[v1] KVM: Fold kvm_arch_sched_in() into kvm_arch_vcpu_load()

[PATCH 0/4] KVM: Fold kvm_arch_sched_in() into kvm_arch_vcpu_load()

Posted by Sean Christopherson 1 year, 9 months ago

Drop kvm_arch_sched_in() and instead pass a @sched_in boolean to
kvm_arch_vcpu_load().

While fiddling with an idea for optimizing state management on AMD CPUs,
I wanted to skip re-saving certain host state when a vCPU is scheduled back
in, as the state (theoretically) shouldn't change for the task while it's
scheduled out.  Actually doing that was annoying and unnecessarily brittle
due to having a separate API for the kvm_sched_in() case (the state save
needed to be in kvm_arch_vcpu_load() for the common path).

E.g.
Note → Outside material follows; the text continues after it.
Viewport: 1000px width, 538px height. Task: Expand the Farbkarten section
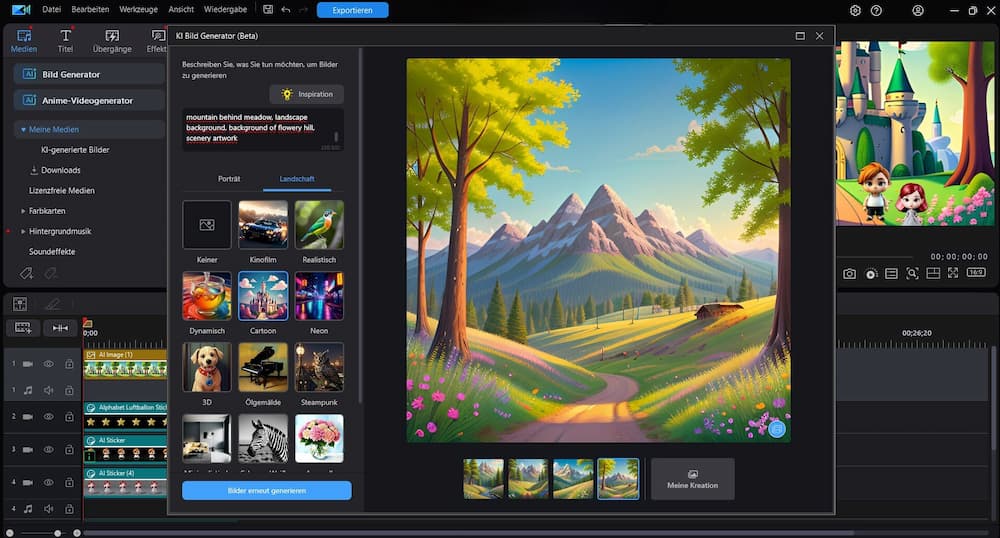coord(23,211)
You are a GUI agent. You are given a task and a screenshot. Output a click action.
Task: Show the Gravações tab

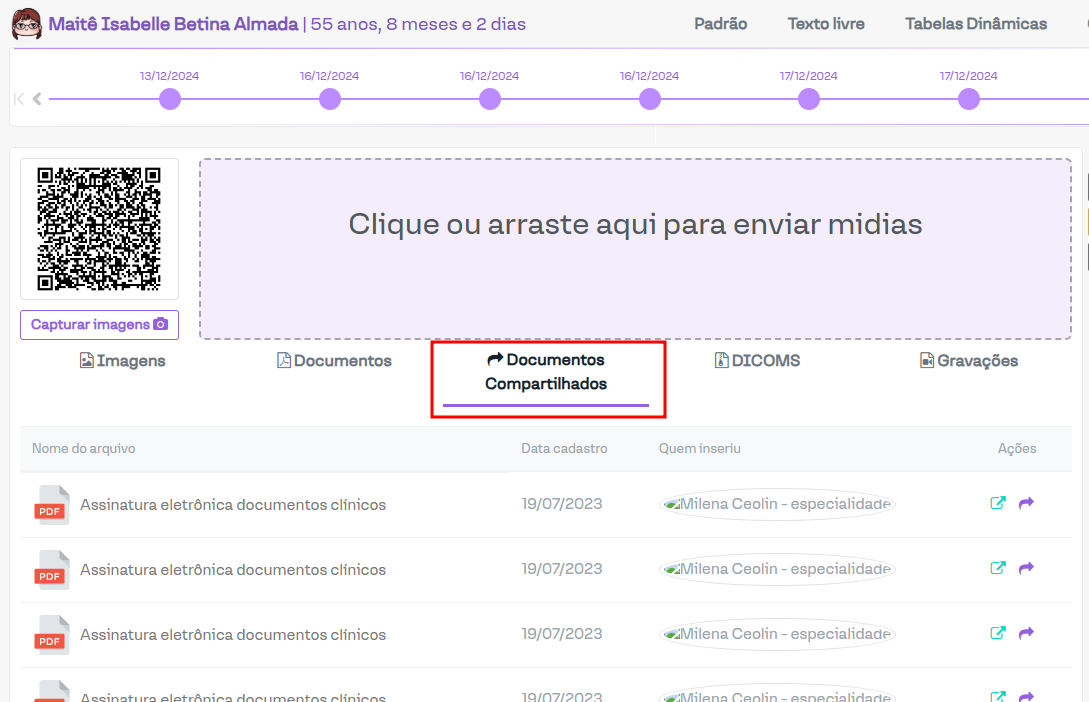[968, 361]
I could have set a "temporary"-ish flag somewhere in kvm_vcpu, but (a)
that's gross and (b) it would rely on the arbitrary ordering between
sched_in() and vcpu_load() staying the same.

The only real downside I see is that arm64 and riscv end up having to pass
"false" for their direct usage of kvm_arch_vcpu_load(), and passing boolean
literals isn't ideal.  But that can be solved by adding an inner helper that
omits the @sched_in param (I almost added a patch to do that, but I couldn't
convince myself it was necessary).

The other motivation for this is to avoid yet another arch hook, and more
arbitrary ordering, if there's a future need to hook kvm_sched_out() (we've
come close on the x86 side several times).

Sean Christopherson (4):
  KVM: Plumb in a @sched_in flag to kvm_arch_vcpu_load()
  KVM: VMX: Move PLE grow/shrink helpers above vmx_vcpu_load()
  KVM: x86: Fold kvm_arch_sched_in() into kvm_arch_vcpu_load()
  KVM: Delete the now unused kvm_arch_sched_in()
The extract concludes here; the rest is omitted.